A museum of 120+ trained RL agents, now closed for renovation
Pre-trained Stable Baselines agents with tuned hyperparameters, though the zoo has moved to a new location.

What it does
This repository houses over 120 pre-trained reinforcement learning agents across Atari, classic control, Box2D, PyBullet, and MiniGrid environments. Each agent comes with tuned hyperparameters stored in YAML files, plus scripts to train new agents, watch existing ones (enjoy.py), or optimize hyperparameters via Optuna.
The interesting bit
The real value isn’t the agents themselves—it’s the hyperparameter matrix. The README documents which algorithm-environment pairs actually work (marked with ✓) versus which ones nobody has bothered to train yet. It’s a pragmatic map of where Stable Baselines succeeds and where it quietly fails.
Key highlights
- 120+ trained agents with benchmarked scores in
benchmark.md - Hyperparameter search via Optuna (though not for ACER or DQN)

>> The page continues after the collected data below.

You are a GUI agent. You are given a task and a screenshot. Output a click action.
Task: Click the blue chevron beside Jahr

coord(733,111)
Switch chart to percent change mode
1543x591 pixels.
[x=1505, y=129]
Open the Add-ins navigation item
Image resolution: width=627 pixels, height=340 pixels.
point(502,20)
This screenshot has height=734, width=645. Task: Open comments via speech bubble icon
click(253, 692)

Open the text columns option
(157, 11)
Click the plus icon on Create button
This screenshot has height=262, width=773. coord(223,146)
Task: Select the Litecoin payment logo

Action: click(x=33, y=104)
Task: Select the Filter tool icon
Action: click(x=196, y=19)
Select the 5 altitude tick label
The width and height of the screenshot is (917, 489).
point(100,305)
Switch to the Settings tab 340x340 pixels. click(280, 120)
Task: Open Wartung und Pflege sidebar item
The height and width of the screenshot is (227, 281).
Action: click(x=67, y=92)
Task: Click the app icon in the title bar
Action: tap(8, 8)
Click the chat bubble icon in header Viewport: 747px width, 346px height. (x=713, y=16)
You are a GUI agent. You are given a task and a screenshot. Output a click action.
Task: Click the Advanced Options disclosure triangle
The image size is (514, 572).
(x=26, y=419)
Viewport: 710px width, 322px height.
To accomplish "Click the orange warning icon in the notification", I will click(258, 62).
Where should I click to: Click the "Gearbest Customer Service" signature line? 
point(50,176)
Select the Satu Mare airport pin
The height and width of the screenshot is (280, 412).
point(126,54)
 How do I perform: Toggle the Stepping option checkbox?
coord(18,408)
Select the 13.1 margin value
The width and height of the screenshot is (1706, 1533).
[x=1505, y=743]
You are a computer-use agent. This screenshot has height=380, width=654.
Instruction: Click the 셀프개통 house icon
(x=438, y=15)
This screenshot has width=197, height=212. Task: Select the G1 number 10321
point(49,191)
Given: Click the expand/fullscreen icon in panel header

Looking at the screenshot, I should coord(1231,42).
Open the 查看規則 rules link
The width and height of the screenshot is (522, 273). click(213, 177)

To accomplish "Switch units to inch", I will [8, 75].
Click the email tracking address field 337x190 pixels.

- Support for environment wrappers and custom kwargs without code changes
- Docker images and a Colab notebook for immediate experimentation
- Video recording utility for agent demos
Caveats
- Explicitly unmaintained: the README banner redirects users to RL-Baselines3 Zoo, which uses Stable-Baselines3 instead
- Some algorithm-environment combinations are simply empty (TRPO on all Atari, most MiniGrid with non-PPO algorithms)
- PyBullet environments are noted as “much harder than the MuJoCo version” due to derivation from Roboschool
Verdict
Worth browsing if you’re stuck debugging why your PPO won’t learn on BipedalWalkerHardcore, or if you need historical baselines for comparison. Otherwise, follow the README’s own advice and head to the newer RL-Baselines3 Zoo.